Lisa Koch, Vikarin - 26.11.2024

Drei Männer in grauen Engelbert-Strauß-Arbeitshosen mit neonfarbenen Reißverschlüssen. Und eine schwindelerregend hohe Stehleiter. Zwei Hosenbeine balancieren darauf, zwei starke Hände halten die Leiter, zwei nehmen die unhandliche Abdeckfolie entgegen. Erst ist nur „markt“ zu lesen, dann fällt die Hülle und die Buchstaben leuchten hell über dem Eingangstor: „nachtsmarket… Weihnachtsmarkt.“ Rechts wird Tannengrün an Holzbohlen gehämmert, links ein Lichterkettensalat entworren. Auf dem Kinderkarussell steht noch die Leiter, aber alle Fahrzeuge sind schon an Ort und Stelle. Ich schiebe mein Fahrrad vorbei und merke: Ich bin noch gar nicht bereit für Weihnachtslichter und Glühweinbuden, für Schmalzkuchen und Tannengrün. Die große Fichte vor dem Schloss war auch noch nicht bereit. Die Novembersturmböen haben sie in die Knie gezwungen. Noch ist Herbst nicht ganz entflohen…

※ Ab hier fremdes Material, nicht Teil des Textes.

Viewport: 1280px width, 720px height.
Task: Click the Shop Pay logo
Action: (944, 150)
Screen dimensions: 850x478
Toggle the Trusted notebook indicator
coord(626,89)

Aber auch ohne Weihnachtsbaum vor dem Schloss und egal, ob ich hinterherkomme oder nicht: Morgen wird runtergezählt. 3,2,1 – ein großer roter Knopf und dann erstrahlt alles in weihnachtlichem Glanz. Alle Jahre wieder. Abrupter Spurwechsel am Ende des Kirchenjahres, nach Totensonntag und dem Erzählen von Tränen und der Hoffnung auf ewiges Leben. Plötzlich geht alles ganz schnell: Weihnachtsmarktaufbau, Deko aus dem Keller holen, Krippenspielproben. Und schon brennt die erste Kerze.
Sonntag stand ich noch auf dem Friedhof, habe Segen verteilt, Tee angeboten und Tränen gesehen. Weil es noch immer so weh tut. Weil die Welt sich einfach weiterdreht, als wäre nichts geschehen. Obwohl die eigene Welt doch stillsteht und die Zeit so unendlich langsam vergeht. Das Leben läuft im Zeitraffer vorbei. Besonders dann, wenn plötzlich Advent werden soll – mit hellen Lichterketten und süßem Glühweinduft.

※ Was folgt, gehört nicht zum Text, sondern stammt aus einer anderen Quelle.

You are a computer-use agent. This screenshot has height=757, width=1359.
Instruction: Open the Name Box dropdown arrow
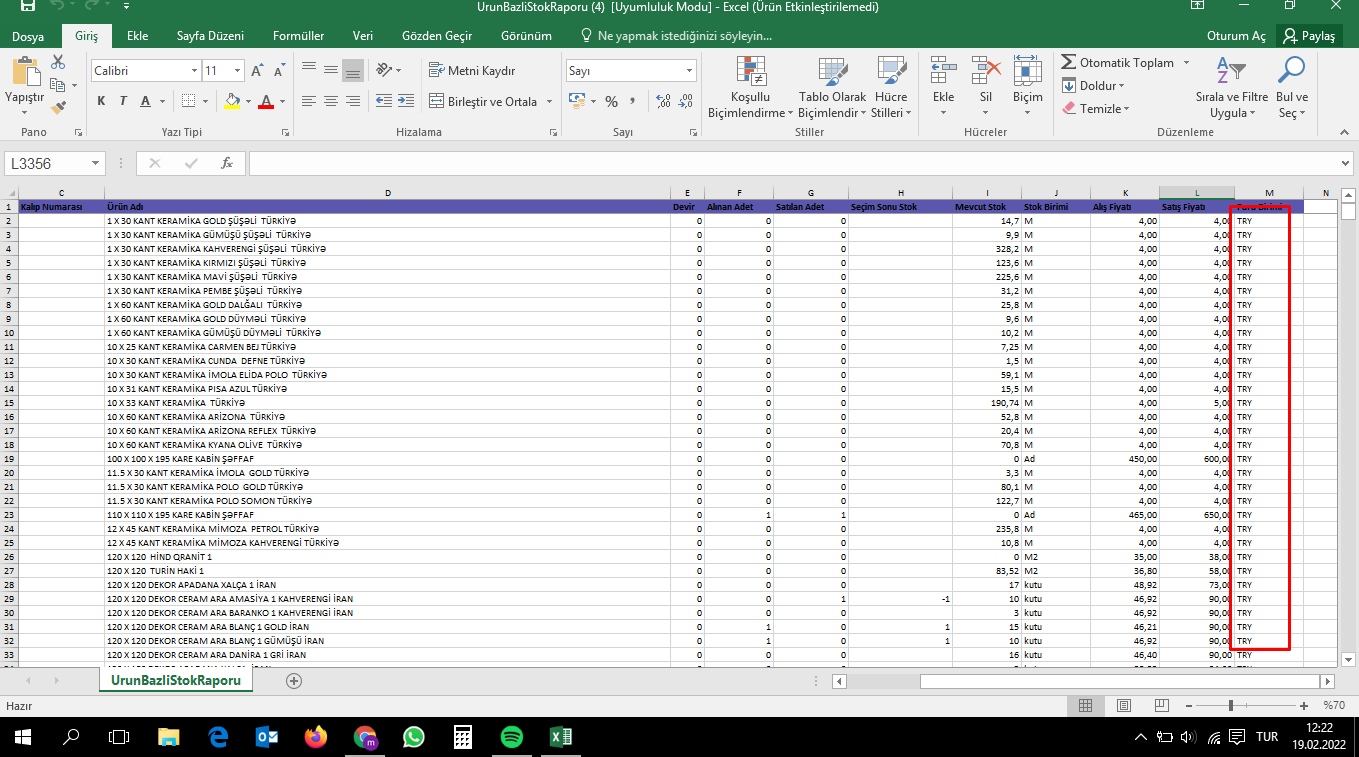(x=96, y=163)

„Ich will Trauerkollektive und Wehklagenräume, in denen Menschen schreien und weinen und schweigen und fragen können. Ich will Menschen, die tragen und zuhören und mitgehen. Die nicht jeden Tag Trauer an ihren Händen abzählen und dann verkünden, dass es nun aber genug sei und man weiteres Drama jetzt auch nicht mehr gutheißt.“ Das schreibt die Spoken-Word-Künstlerin Jasmin Brückner in einem Text über Trauer und eine Herde Orkas, die das tote Kind von Orka-Weibchen Talequah durch den Pazifik tragen, solange bis die Mutter bereit ist, es loszulassen. 1.600 km.
Wie gut, dass es diese Zeit gibt im Jahr. Trauerkollektive und Wehklagenräume am Ende unseres Kirchenjahres. Ein Ort, eine Zeit, ein Raum, wo Tränen sein dürfen und nicht aus der Zeit fallen. Die Gräber vom Herbstlaub befreien, die Wunden offenlegen. Und das Angebot hören von Gott: Du darfst auch noch bleiben. Auch wenn die Welt sich einfach so weiterdreht, wenn Lichter angezündet und Weihnachtsmärkte aufgebaut werden und du noch nicht bereit dafür bist. Du darfst hier noch bleiben bei mir, solange du brauchst. Im Wehklagenraum aus Novembergrau. Alles hat seine Zeit – auch wenn deine Uhren mal langsamer gehen.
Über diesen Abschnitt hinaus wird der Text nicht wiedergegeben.